Exercise. As you reproduce every line below, keep it exactly as written and leave out the images.

*** Opening Records shown ***

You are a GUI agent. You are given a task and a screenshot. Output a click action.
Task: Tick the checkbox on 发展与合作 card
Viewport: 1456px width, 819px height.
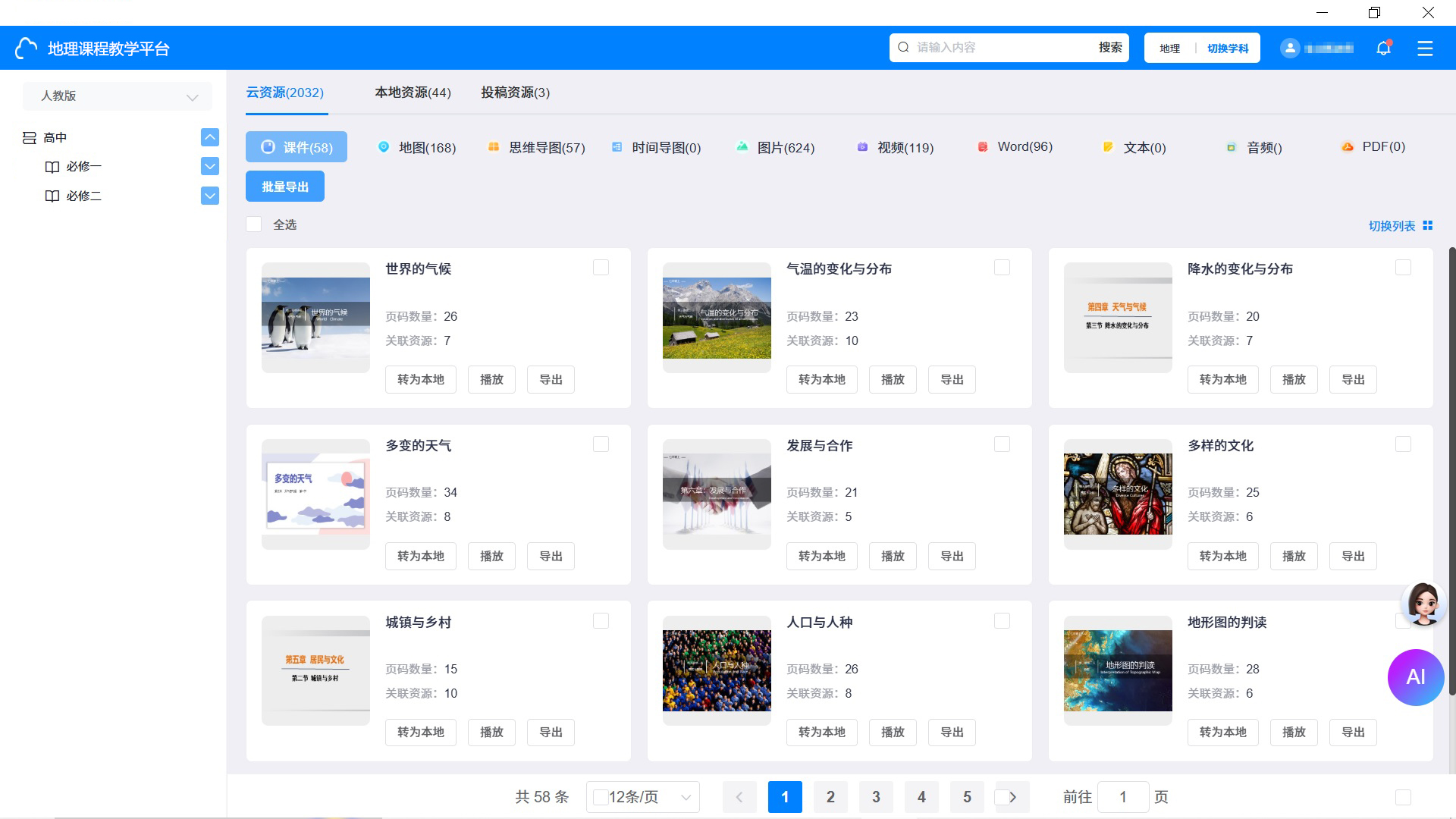coord(1002,444)
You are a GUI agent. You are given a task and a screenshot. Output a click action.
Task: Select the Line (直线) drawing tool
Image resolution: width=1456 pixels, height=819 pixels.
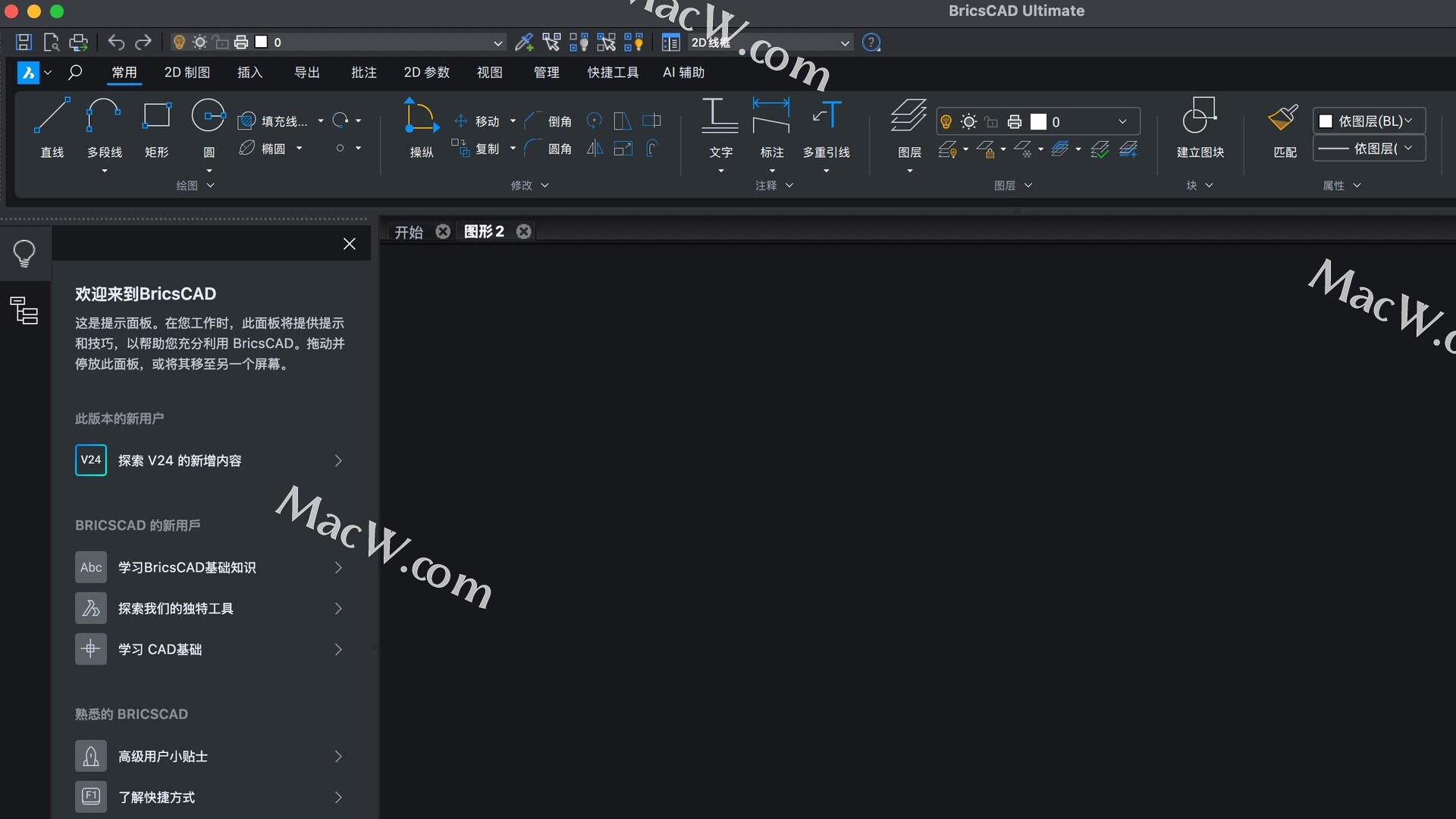(x=52, y=116)
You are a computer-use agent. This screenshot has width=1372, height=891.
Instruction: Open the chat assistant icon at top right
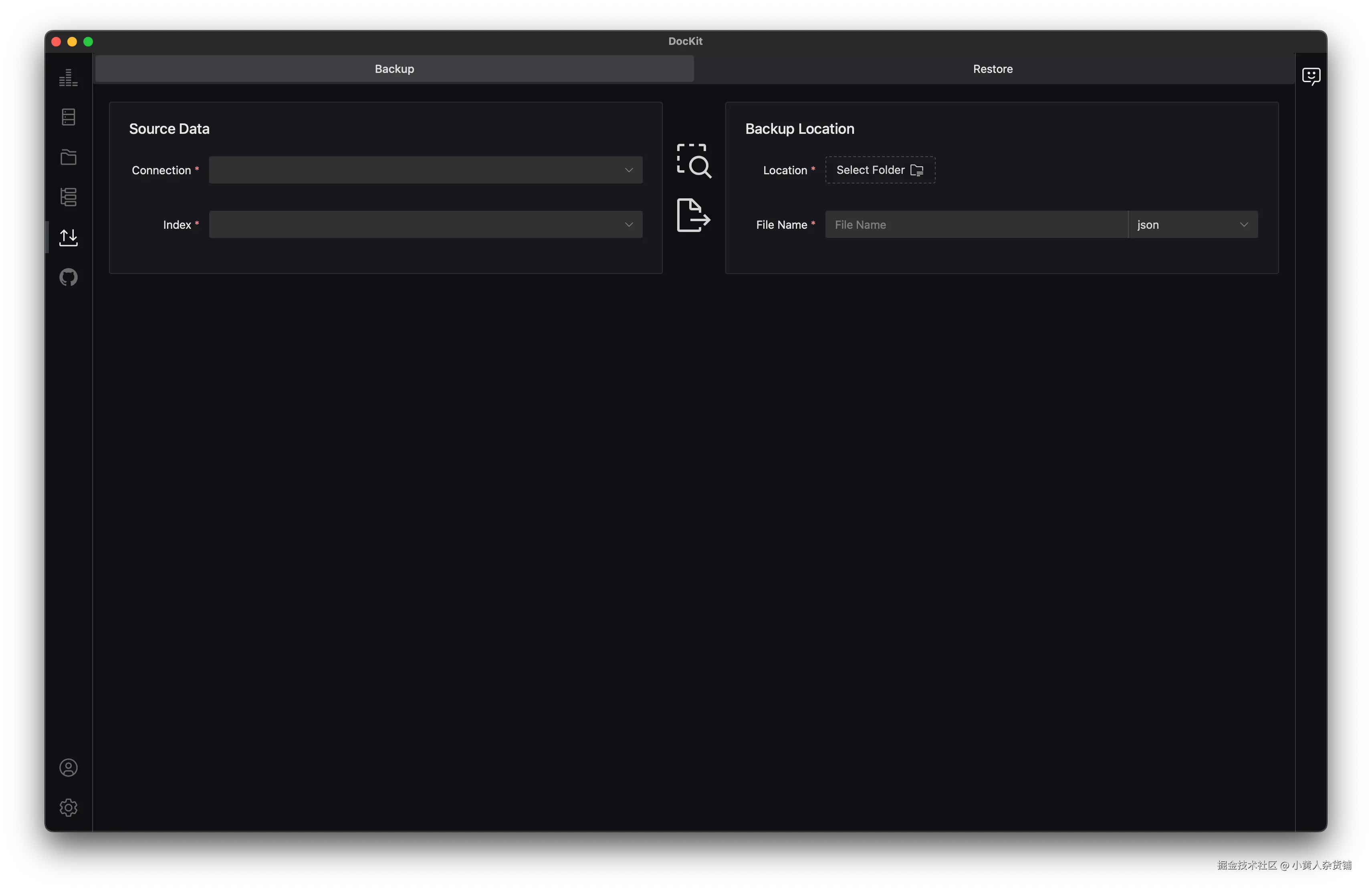click(1311, 76)
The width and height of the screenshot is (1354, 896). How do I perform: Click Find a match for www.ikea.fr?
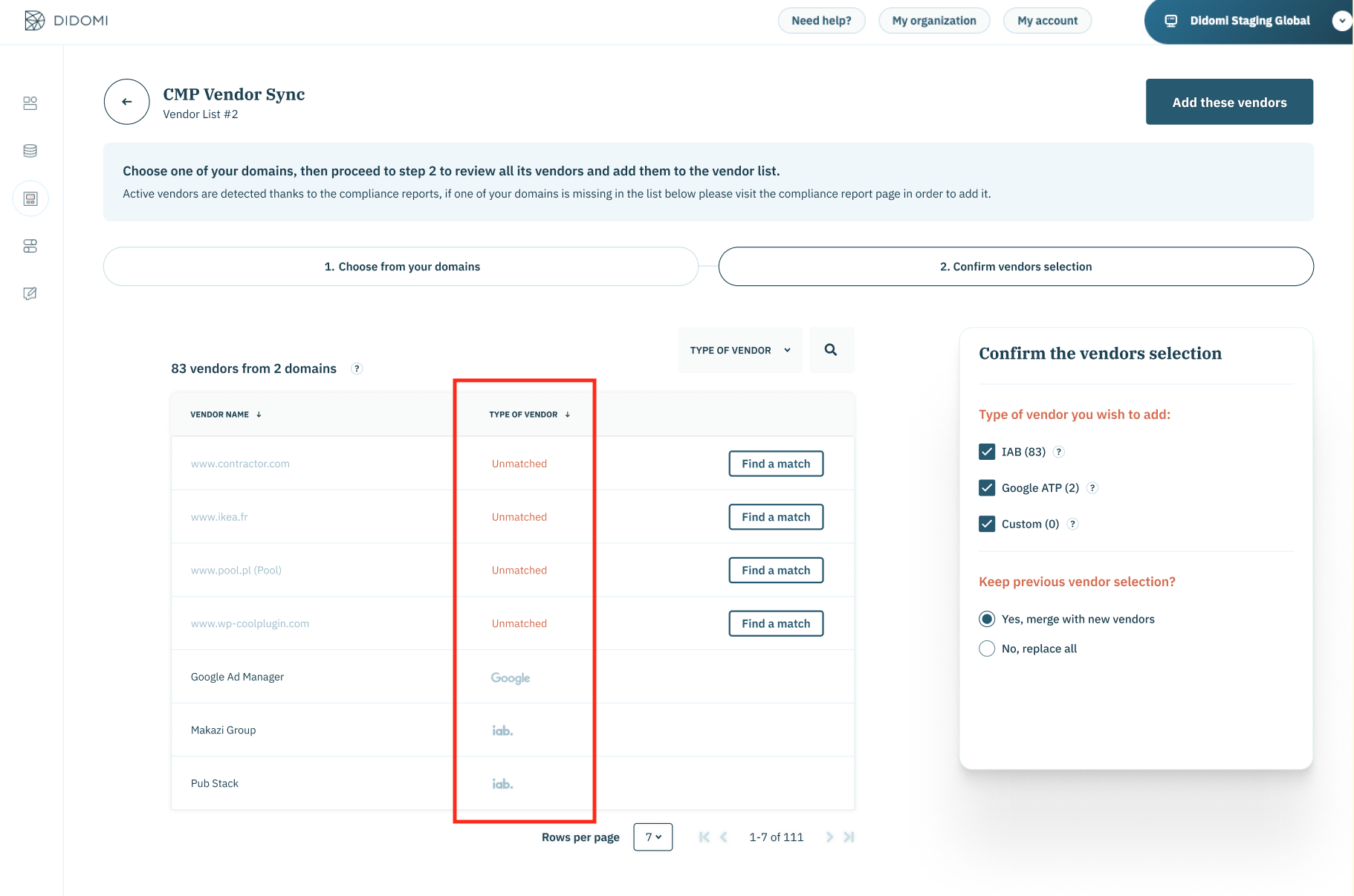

*** Closing Records shown ***

Solution to the exercise.
You are a GUI agent. You are given a task and a screenshot. Output a click action.
Task: Tick the checkbox on 发展与合作 card
Viewport: 1456px width, 819px height.
coord(1002,444)
You are a GUI agent. You are given a task and a screenshot. Output a click action.
Task: Select the Line (直线) drawing tool
Image resolution: width=1456 pixels, height=819 pixels.
(x=52, y=116)
You are a computer-use agent. This screenshot has width=1372, height=891.
Instruction: Open the chat assistant icon at top right
click(1311, 76)
The width and height of the screenshot is (1354, 896). How do I perform: Click Find a match for www.ikea.fr?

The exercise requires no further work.